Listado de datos
►

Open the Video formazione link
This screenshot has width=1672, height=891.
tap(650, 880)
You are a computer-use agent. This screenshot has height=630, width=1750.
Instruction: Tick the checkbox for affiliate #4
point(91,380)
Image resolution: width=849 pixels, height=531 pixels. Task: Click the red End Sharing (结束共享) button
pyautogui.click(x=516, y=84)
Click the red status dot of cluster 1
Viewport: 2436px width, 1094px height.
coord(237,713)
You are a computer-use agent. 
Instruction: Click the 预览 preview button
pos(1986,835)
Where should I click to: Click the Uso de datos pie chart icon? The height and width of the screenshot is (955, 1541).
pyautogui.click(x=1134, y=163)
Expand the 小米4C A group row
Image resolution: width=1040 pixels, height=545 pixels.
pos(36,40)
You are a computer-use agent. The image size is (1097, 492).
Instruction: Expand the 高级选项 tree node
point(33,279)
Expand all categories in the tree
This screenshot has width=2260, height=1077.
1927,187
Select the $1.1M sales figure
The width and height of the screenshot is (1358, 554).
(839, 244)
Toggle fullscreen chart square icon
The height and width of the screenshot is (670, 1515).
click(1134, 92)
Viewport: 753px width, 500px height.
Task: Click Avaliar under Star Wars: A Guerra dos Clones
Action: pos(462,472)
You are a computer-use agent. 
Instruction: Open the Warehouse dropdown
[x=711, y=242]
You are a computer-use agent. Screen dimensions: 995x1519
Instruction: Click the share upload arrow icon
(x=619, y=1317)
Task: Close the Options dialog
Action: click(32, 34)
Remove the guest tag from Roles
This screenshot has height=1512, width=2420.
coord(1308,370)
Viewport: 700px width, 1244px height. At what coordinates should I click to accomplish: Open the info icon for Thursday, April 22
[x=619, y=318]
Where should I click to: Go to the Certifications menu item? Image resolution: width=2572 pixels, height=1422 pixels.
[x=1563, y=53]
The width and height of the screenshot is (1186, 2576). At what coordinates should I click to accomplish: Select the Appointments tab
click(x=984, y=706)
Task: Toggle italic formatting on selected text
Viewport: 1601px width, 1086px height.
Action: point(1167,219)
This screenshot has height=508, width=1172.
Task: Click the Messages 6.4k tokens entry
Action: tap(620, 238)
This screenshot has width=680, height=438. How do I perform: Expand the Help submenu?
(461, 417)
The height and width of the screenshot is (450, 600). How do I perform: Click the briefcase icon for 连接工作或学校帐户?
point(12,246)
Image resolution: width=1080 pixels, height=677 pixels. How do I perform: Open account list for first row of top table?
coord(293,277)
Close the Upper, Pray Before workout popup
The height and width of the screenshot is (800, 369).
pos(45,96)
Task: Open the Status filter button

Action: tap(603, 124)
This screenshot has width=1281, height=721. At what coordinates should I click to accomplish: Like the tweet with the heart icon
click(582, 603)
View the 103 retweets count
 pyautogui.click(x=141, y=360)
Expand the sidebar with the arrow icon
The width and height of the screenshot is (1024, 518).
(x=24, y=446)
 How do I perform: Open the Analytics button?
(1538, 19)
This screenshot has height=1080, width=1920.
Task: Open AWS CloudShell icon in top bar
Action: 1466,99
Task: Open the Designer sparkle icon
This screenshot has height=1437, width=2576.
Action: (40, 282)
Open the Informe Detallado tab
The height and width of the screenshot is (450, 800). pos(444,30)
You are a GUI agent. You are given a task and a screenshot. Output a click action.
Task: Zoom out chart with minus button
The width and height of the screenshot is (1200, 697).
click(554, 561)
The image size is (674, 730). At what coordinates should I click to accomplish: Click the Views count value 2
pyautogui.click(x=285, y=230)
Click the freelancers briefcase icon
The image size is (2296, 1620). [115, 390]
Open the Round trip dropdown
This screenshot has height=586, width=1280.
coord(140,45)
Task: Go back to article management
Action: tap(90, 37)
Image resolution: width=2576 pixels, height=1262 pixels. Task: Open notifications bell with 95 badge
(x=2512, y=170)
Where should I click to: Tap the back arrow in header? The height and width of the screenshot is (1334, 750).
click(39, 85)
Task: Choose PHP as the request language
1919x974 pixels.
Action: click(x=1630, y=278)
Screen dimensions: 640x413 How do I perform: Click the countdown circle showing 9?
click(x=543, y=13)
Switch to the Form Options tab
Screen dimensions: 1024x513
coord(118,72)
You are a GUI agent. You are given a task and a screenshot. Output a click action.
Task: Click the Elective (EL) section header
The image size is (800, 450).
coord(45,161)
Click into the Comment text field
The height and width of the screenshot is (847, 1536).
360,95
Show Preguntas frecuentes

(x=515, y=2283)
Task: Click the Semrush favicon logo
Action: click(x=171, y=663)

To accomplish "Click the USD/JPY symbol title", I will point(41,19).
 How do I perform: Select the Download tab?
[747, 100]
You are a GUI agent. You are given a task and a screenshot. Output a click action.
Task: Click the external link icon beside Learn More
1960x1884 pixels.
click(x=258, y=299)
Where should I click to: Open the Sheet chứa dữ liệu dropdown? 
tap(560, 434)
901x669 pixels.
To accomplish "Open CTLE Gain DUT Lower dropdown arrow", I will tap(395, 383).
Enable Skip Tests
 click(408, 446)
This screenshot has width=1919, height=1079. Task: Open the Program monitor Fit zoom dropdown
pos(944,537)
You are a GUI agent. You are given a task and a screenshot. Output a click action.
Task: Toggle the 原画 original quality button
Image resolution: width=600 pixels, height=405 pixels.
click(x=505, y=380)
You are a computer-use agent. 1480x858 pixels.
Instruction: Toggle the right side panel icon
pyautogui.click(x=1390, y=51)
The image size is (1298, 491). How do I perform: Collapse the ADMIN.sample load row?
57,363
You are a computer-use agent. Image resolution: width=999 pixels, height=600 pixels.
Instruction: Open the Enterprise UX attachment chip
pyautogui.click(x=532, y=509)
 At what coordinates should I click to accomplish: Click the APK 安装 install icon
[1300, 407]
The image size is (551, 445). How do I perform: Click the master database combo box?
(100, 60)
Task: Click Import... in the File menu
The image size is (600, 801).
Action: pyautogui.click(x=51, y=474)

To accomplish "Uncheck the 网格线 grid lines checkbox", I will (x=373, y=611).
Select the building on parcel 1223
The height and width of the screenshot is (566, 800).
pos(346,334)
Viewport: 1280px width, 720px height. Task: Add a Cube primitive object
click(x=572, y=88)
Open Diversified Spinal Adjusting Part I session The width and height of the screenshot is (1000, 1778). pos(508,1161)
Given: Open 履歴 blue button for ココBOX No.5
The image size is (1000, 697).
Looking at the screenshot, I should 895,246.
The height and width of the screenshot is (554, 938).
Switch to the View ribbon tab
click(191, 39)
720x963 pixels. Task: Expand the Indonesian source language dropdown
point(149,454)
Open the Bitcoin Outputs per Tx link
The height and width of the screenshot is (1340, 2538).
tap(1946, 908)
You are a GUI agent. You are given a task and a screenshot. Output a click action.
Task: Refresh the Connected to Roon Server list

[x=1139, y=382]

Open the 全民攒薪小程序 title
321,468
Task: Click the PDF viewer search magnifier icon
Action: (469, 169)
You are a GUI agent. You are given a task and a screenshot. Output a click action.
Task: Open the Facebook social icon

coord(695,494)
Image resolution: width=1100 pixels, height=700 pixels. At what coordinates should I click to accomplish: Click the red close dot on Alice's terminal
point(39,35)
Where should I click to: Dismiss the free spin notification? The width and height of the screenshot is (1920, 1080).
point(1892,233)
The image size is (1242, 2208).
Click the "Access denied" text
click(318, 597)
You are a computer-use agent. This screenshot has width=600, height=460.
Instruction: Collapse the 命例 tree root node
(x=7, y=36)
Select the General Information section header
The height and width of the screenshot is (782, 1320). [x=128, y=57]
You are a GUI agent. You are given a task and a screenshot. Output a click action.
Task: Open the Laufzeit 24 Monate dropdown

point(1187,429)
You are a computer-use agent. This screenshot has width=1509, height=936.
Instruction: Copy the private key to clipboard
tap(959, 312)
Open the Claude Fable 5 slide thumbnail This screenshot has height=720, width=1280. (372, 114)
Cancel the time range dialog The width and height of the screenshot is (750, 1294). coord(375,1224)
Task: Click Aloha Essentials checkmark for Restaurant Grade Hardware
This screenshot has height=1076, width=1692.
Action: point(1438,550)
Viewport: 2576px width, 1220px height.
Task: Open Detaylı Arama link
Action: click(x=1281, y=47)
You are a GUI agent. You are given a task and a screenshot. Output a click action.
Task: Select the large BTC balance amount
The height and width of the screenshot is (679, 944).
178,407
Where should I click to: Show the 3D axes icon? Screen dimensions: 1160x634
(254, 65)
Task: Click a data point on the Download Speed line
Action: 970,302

◄

_INSTRUCCIÓN ESCRITA_
Convierte en una lista JSON de cadenas las líneas de las entradas de arriba, empezando por la que contiene "Click the freelancers briefcase icon" y terminando con la que contiene "Action: click(x=1630, y=278)", ambas incluidas. Pon una cadena por línea y omite las líneas en blanco, por favor.

_SOLUCIÓN ESCRITA_
[
  "Click the freelancers briefcase icon",
  "The image size is (2296, 1620). [115, 390]",
  "Open the Round trip dropdown",
  "This screenshot has height=586, width=1280.",
  "coord(140,45)",
  "Task: Go back to article management",
  "Action: tap(90, 37)",
  "Image resolution: width=2576 pixels, height=1262 pixels. Task: Open notifications bell with 95 badge",
  "(x=2512, y=170)",
  "Where should I click to: Tap the back arrow in header? The height and width of the screenshot is (1334, 750).",
  "click(39, 85)",
  "Task: Choose PHP as the request language",
  "1919x974 pixels.",
  "Action: click(x=1630, y=278)"
]